AUFGABENSTELLUNG —
Beantworten Sie anhand des Berichts über die Ölkocher in Nordsyrien die folgenden Fragen:
(a) Welchen Namen geben die Kurden dem Gebiet im Norden Syriens?
(b) Wie viel kostet das Benzin dort umgerechnet pro Liter?
(c) Wie viele der tausend Förderanlagen sind noch in Betrieb?

VORLIEGENDER TEXTAUSZUG —
= = = =
Am Horizont steigen dunkle Rauchwolken auf. Wir sind unterwegs von Kamishli nach Til Kocer, um dort eine Kommandantin der kurdischen Miliz zu treffen. Wir sind in Syrien, im Niemandsland, zwischen den Fronten. Das Gebiet wird von den Kurden Rojava genannt, es liegt im Norden Syriens, wird derzeit selbstverwaltet. Der Frontverlauf mit den Kämpfern der Terrormiliz, die sich "Islamischer Staat" nennt, ist nur ein paar Kilometer entfernt. Die nahen Rauchsäulen machen uns Angst. "Das sind keine Gefechte", beruhigt uns Hamed, unser Fahrer, "das sind die Ölkocher."

Links und rechts der Straße tauchen immer mehr Lkws mit Öltanks auf. Die Straße hat tiefe Spurrillen, aus einzelnen Öltankern werden schließlich Kolonnen. Auf den Feldern steigt dunkler, quälender Rauch auf. Es sind kleine Raffinerien für den Hausgebrauch. In selbstgebauten Kanistern wird das Öl verbrannt, bis schließlich Benzin daraus entsteht. Wie viel Oktan das hat, kann niemand sagen, aber man kann damit fahren. Man erkennt das selbst erzeugte Benzin am dichten Qualm, der aus den Auspuffrohren der Autos raucht.

Längs der Straße stehen Lkws mit Öltanks. Sie liefern Rohöl an und transportieren das selbst erzeugte Benzin ab.
Foto: wolf-dieter grabner

Ein anderes Benzin gibt es hier nicht oder kaum, ebenso wenig Tankstellen, wie wir sie kennen. Meist wird am Straßenrand aus Kanistern und Tonnen unterschiedlichster Größe abgezapft. Das Benzin ist billig, umgerechnet zehn Cent pro Liter.

Von den tausend Förderanlagen auf den Ölfeldern, die einst unter der Kontrolle des syrischen Regimes waren, sind etwa noch hundert in Betrieb. Mehr lässt sich nicht verarbeiten. Es gibt drei kleine Raffinerien, die sind veraltet. Das Assad-Regime hat hier im kurdischen Norden Syriens nie viel investiert – und das Öl Richtung Damaskus gebracht. Was jetzt hier noch in den Raffinerien verarbeitet wird, ist für den Eigenbedarf der Autonomiebehörden und für das Militär. Der private Benzinbedarf wird abgedeckt über das, was die Benzinkocher auf den Feldern produzieren.
= = = =
BEREITGESTELLTES MATERIAL —
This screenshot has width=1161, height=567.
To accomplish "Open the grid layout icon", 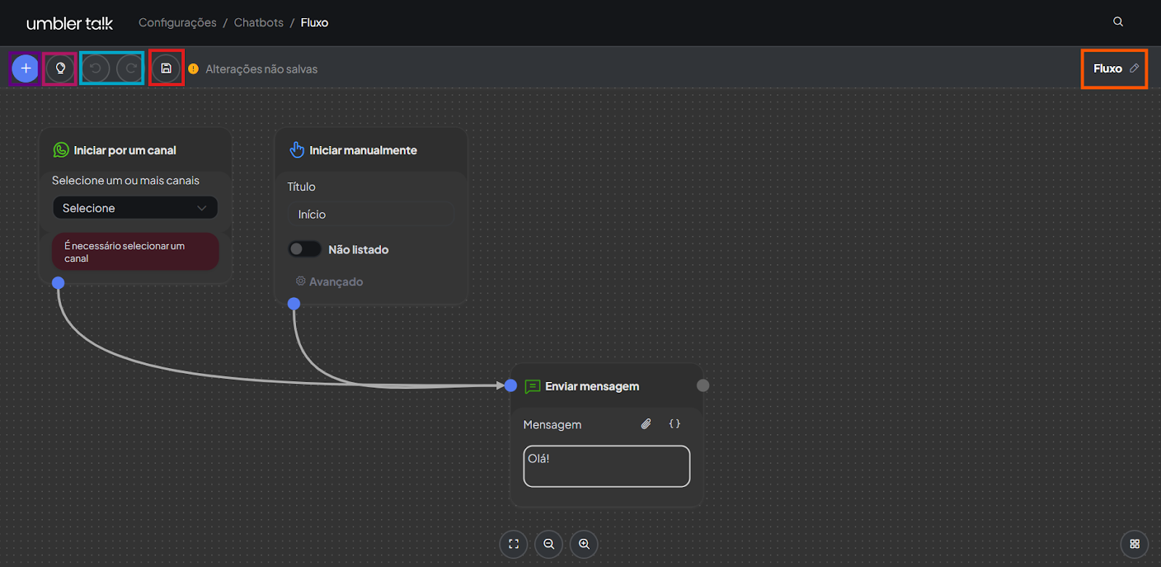I will pos(1135,544).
= = = =
LÖSUNG DER AUFGABE —
(a) Rojava
(b) Umgerechnet zehn Cent pro Liter
(c) Etwa hundert